Source data
===
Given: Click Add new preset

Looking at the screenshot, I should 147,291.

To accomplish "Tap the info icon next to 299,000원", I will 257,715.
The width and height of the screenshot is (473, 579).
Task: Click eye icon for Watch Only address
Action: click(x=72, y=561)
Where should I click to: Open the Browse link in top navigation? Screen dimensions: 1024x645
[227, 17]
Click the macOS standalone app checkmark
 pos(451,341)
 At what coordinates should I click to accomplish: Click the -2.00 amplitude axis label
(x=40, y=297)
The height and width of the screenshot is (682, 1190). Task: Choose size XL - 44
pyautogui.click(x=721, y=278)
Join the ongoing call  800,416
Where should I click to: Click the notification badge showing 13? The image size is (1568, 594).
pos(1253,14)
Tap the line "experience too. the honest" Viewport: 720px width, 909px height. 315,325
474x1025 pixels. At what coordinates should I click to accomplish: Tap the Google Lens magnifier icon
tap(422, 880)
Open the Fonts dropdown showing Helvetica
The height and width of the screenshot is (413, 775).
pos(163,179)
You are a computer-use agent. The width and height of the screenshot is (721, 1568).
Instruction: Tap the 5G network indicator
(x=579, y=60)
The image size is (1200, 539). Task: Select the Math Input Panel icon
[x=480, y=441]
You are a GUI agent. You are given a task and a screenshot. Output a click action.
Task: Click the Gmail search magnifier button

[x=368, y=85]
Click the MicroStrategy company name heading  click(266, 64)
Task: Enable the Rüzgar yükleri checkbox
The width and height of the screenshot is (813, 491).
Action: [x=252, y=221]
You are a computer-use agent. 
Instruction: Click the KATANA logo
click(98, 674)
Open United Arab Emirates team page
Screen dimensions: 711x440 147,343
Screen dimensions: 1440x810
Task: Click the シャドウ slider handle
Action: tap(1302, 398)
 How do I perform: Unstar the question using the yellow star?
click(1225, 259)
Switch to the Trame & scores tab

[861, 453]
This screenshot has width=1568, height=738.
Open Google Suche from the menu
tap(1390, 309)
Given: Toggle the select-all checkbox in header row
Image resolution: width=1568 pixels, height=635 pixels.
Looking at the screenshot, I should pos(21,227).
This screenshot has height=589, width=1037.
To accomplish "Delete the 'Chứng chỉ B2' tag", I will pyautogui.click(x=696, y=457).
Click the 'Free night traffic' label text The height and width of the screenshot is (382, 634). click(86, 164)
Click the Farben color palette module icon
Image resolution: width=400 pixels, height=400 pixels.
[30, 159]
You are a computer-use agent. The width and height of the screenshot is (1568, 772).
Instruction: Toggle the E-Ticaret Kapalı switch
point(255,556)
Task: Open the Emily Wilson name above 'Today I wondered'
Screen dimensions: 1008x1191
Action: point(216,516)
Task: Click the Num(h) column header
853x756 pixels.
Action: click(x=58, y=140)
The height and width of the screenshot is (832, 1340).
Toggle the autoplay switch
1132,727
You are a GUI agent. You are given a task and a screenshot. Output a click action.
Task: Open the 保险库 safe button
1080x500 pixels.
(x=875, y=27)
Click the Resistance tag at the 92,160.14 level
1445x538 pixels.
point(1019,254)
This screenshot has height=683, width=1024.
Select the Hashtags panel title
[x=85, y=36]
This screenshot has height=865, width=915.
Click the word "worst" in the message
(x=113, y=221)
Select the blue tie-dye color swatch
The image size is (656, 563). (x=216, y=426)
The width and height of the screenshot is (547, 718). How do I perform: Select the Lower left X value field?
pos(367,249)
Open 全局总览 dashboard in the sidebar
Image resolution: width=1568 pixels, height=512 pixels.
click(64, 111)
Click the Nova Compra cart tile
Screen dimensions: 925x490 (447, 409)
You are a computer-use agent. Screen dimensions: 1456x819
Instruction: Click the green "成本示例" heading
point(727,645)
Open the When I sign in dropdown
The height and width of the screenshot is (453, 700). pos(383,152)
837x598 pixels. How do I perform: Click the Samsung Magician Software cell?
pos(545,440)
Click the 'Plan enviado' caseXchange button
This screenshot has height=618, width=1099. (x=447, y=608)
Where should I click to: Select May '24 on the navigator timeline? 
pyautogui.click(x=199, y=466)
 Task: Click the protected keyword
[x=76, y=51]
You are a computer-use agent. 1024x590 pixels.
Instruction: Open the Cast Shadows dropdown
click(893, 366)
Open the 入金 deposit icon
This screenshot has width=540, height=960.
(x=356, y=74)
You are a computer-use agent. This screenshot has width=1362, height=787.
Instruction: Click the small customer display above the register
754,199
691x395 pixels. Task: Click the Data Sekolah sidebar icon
===
* PROBLEM TO WORK ON
Word for word, restate the lines above.

* FINISHED EXERCISE
Given: Click Add new preset

Looking at the screenshot, I should 147,291.

To accomplish "Tap the info icon next to 299,000원", I will 257,715.
The width and height of the screenshot is (473, 579).
Task: Click eye icon for Watch Only address
Action: click(x=72, y=561)
Where should I click to: Open the Browse link in top navigation? Screen dimensions: 1024x645
[227, 17]
Click the macOS standalone app checkmark
 pos(451,341)
 At what coordinates should I click to accomplish: Click the -2.00 amplitude axis label
(x=40, y=297)
The height and width of the screenshot is (682, 1190). Task: Choose size XL - 44
pyautogui.click(x=721, y=278)
Join the ongoing call  800,416
Where should I click to: Click the notification badge showing 13? The image size is (1568, 594).
pos(1253,14)
Tap the line "experience too. the honest" Viewport: 720px width, 909px height. 315,325
474x1025 pixels. At what coordinates should I click to accomplish: Tap the Google Lens magnifier icon
tap(422, 880)
Open the Fonts dropdown showing Helvetica
The height and width of the screenshot is (413, 775).
pos(163,179)
You are a computer-use agent. The width and height of the screenshot is (721, 1568).
Instruction: Tap the 5G network indicator
(x=579, y=60)
The image size is (1200, 539). Task: Select the Math Input Panel icon
[x=480, y=441]
You are a GUI agent. You are given a task and a screenshot. Output a click action.
Task: Click the Gmail search magnifier button

[x=368, y=85]
Click the MicroStrategy company name heading  click(266, 64)
Task: Enable the Rüzgar yükleri checkbox
The width and height of the screenshot is (813, 491).
Action: [x=252, y=221]
You are a computer-use agent. 
Instruction: Click the KATANA logo
click(98, 674)
Open United Arab Emirates team page
Screen dimensions: 711x440 147,343
Screen dimensions: 1440x810
Task: Click the シャドウ slider handle
Action: tap(1302, 398)
 How do I perform: Unstar the question using the yellow star?
click(1225, 259)
Switch to the Trame & scores tab

[861, 453]
This screenshot has width=1568, height=738.
Open Google Suche from the menu
tap(1390, 309)
Given: Toggle the select-all checkbox in header row
Image resolution: width=1568 pixels, height=635 pixels.
Looking at the screenshot, I should pos(21,227).
This screenshot has height=589, width=1037.
To accomplish "Delete the 'Chứng chỉ B2' tag", I will pyautogui.click(x=696, y=457).
Click the 'Free night traffic' label text The height and width of the screenshot is (382, 634). click(86, 164)
Click the Farben color palette module icon
Image resolution: width=400 pixels, height=400 pixels.
[30, 159]
You are a computer-use agent. The width and height of the screenshot is (1568, 772).
Instruction: Toggle the E-Ticaret Kapalı switch
point(255,556)
Task: Open the Emily Wilson name above 'Today I wondered'
Screen dimensions: 1008x1191
Action: point(216,516)
Task: Click the Num(h) column header
853x756 pixels.
Action: click(x=58, y=140)
The height and width of the screenshot is (832, 1340).
Toggle the autoplay switch
1132,727
You are a GUI agent. You are given a task and a screenshot. Output a click action.
Task: Open the 保险库 safe button
1080x500 pixels.
(x=875, y=27)
Click the Resistance tag at the 92,160.14 level
1445x538 pixels.
point(1019,254)
This screenshot has height=683, width=1024.
Select the Hashtags panel title
[x=85, y=36]
This screenshot has height=865, width=915.
Click the word "worst" in the message
(x=113, y=221)
Select the blue tie-dye color swatch
The image size is (656, 563). (x=216, y=426)
The width and height of the screenshot is (547, 718). How do I perform: Select the Lower left X value field?
pos(367,249)
Open 全局总览 dashboard in the sidebar
Image resolution: width=1568 pixels, height=512 pixels.
click(64, 111)
Click the Nova Compra cart tile
Screen dimensions: 925x490 (447, 409)
You are a computer-use agent. Screen dimensions: 1456x819
Instruction: Click the green "成本示例" heading
point(727,645)
Open the When I sign in dropdown
The height and width of the screenshot is (453, 700). pos(383,152)
837x598 pixels. How do I perform: Click the Samsung Magician Software cell?
pos(545,440)
Click the 'Plan enviado' caseXchange button
This screenshot has height=618, width=1099. (x=447, y=608)
Where should I click to: Select May '24 on the navigator timeline? 
pyautogui.click(x=199, y=466)
 Task: Click the protected keyword
[x=76, y=51]
You are a computer-use agent. 1024x590 pixels.
Instruction: Open the Cast Shadows dropdown
click(893, 366)
Open the 入金 deposit icon
This screenshot has width=540, height=960.
(x=356, y=74)
You are a computer-use agent. This screenshot has width=1362, height=787.
Instruction: Click the small customer display above the register
754,199
691x395 pixels. Task: Click the Data Sekolah sidebar icon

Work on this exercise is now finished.